WHAT IS BEING ASKED ->
Continue the piece on written supervisory approval of tax penalties under section 6751(b)(1), picking up after its final sentence; it comes first, before the listing.

QUOTED PASSAGE ->
====
November 6, 2020
Section 6751 has been catapulted to the forefront of tax litigation in recent years with decisions in the Second Circuit (Chai, 851 F.3d 190 (2nd Cir. 2017)) and the Tax Court (Graev, 149 T.C. 485 (2017); Clay, 152 T.C. No. 13 (2019)). Section 6751(b)(1) provides that accuracy related penalties imposed by the IRS must have written approval from the immediate supervisor of the IRS employee making the “initial determination” to impose that penalty. But what exactly constitutes the initial determination? Is the initial determination made when the IRS internally decides the assessment of a penalty is appropriate? Or is the initial determination only made when the IRS informs the taxpayer of its decision to assess a penalty? These questions were answered this year by the Tax Court, however it remains readily apparent that the Court is split on this issue.
A streak of recent taxpayer victories this year has expanded the scope of penalties subject to section 6751(b)(1) compliance. For example, penalties under section 6707A(a) with respect to the failure to disclose participation in a reportable transaction require compliance with section 6751(b)(1) prior to the issuance of a “30-day” letter proposing the assertion of the penalty to the taxpayer. See Laidlaw’s Harley Davidson Sales, Inc. v. Commissioner, 154 T.C. No. 4 (1-16-2020). Trust fund recovery penalties were also held to be penalties subject to section 6751(b)(1) compliance. See Chadwick v. Commissioner, 154 T.C. No. 5 (1-21-2020). These cases demonstrate that the interpretation of section 6751(b)(1) compliance remains fluid, evolving, and likely subject to continued litigation in the years to come.
====
DATASET EXTRACT ->
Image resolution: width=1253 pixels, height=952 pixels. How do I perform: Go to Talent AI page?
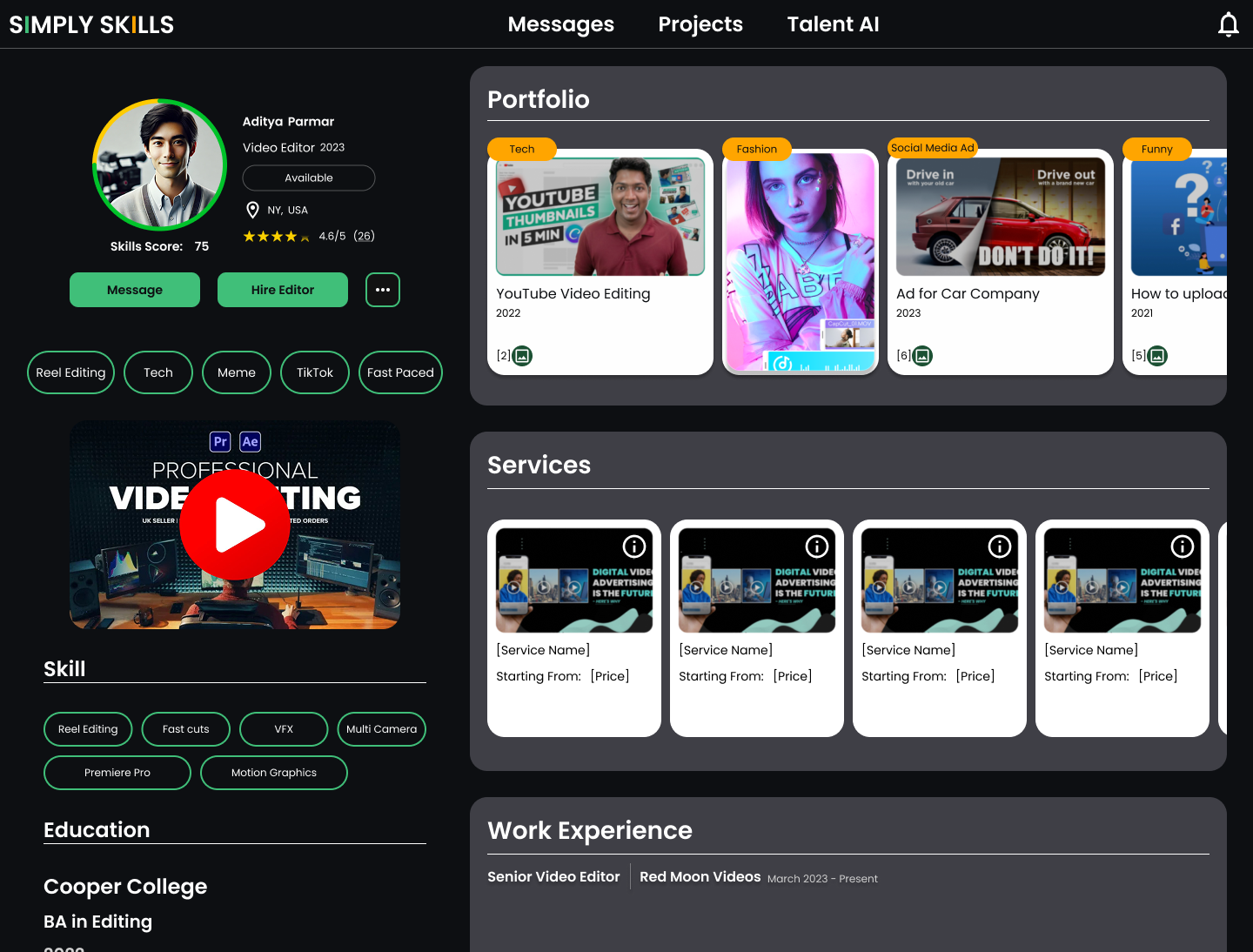833,24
====
REPLY TO THE TASK ->
What constitutes the “initial determination” is very likely to remain at the heart of continued litigation surrounding section 6751(b)(1). With a contested 9-7 vote, the Tax Court held that “initial determination” for the purposes of section 6751 is “embodied in the document by which the Examination Division formally notifies the taxpayer, in writing, that it has completed its work and made an unequivocal decision to assert penalties.” See Belair Woods, LLC, Effingham Managers, LLC, Tax Matters Partner, v. Commissioner, 154 T.C. 1, 23 (1-06-2020) (“Belair Woods”).
In other words, Belair Woods sets forth the rule that the initial determination occurs only when IRS sends the taxpayer a formal letter that it is going to asserting certain penalties. It is clear that the majority in Belair Woods seeks to establish a bright line rule that the “initial determination” carries a sense of definitiveness or completeness. It is clear, however, that many Tax Court judges disagree with Belair Woods. One judge flatly disagreed with “any suggestion in the opinion of the Court that the initial determination to impose the penalties may only be ‘a formal written communication to the taxpayer.’”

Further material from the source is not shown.